Fast Matrix Square Roots with Applications to Gaussian Processes and Bayesian Optimization
This work addresses scalability issues in Gaussian processes, Bayesian optimization, and Gibbs sampling, enabling more powerful models with higher accuracy for practitioners in these domains, though it is incremental as it builds on existing Krylov subspace and rational approximation methods.
The paper tackled the problem of efficiently computing matrix square roots and their inverses for large matrices, which are common in machine learning tasks like Gaussian processes, by introducing a quadratic-time algorithm that achieves 4 decimal places of accuracy with fewer than 100 matrix-vector multiplications and scales to matrices as large as 50,000 x 50,000.

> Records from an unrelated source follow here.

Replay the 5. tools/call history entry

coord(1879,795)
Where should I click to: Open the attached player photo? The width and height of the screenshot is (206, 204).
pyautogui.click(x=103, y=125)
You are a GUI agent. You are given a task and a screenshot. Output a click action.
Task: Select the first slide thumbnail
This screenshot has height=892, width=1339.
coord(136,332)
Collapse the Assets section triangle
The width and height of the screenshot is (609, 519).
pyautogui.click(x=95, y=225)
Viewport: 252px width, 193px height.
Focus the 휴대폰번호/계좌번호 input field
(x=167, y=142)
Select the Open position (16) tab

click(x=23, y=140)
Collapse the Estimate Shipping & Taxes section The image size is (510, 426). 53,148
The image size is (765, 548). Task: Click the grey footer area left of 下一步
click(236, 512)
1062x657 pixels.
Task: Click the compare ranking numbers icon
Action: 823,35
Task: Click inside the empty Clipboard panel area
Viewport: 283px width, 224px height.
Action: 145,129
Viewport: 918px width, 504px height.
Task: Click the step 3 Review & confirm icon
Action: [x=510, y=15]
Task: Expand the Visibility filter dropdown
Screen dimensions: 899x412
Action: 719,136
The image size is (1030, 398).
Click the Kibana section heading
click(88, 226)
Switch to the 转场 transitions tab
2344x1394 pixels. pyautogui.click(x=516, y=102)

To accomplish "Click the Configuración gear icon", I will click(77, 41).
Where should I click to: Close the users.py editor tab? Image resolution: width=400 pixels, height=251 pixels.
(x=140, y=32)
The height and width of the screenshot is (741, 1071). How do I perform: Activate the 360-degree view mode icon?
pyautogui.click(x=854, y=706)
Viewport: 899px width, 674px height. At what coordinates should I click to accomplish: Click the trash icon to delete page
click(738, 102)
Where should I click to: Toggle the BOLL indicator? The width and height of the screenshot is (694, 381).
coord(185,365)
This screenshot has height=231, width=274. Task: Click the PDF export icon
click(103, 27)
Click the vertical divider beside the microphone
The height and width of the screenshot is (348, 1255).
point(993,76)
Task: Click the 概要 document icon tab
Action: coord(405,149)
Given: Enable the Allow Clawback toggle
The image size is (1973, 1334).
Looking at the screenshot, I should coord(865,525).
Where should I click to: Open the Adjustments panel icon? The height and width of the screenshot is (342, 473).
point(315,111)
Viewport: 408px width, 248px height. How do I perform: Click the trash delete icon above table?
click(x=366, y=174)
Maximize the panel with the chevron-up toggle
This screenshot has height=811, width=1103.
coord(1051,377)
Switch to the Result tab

Matrix square roots and their inverses arise frequently in machine learning, e.g., when sampling from high-dimensional Gaussians $\mathcal{N}(\mathbf 0, \mathbf K)$ or whitening a vector $\mathbf b$ against covariance matrix $\mathbf K$. While existing methods typically require $O(N^3)$ computation, we introduce a highly-efficient quadratic-time algorithm for computing $\mathbf K^{1/2} \mathbf b$, $\mathbf K^{-1/2} \mathbf b$, and their derivatives through matrix-vector multiplication (MVMs). Our method combines Krylov subspace methods with a rational approximation and typically achieves $4$ decimal places of accuracy with fewer than $100$ MVMs. Moreover, the backward pass requires little additional computation. We demonstrate our method's applicability on matrices as large as $50,\!000 \times 50,\!000$ - well beyond traditional methods - with little approximation error. Applying this increased scalability to variational Gaussian processes, Bayesian optimization, and Gibbs sampling results in more powerful models with higher accuracy.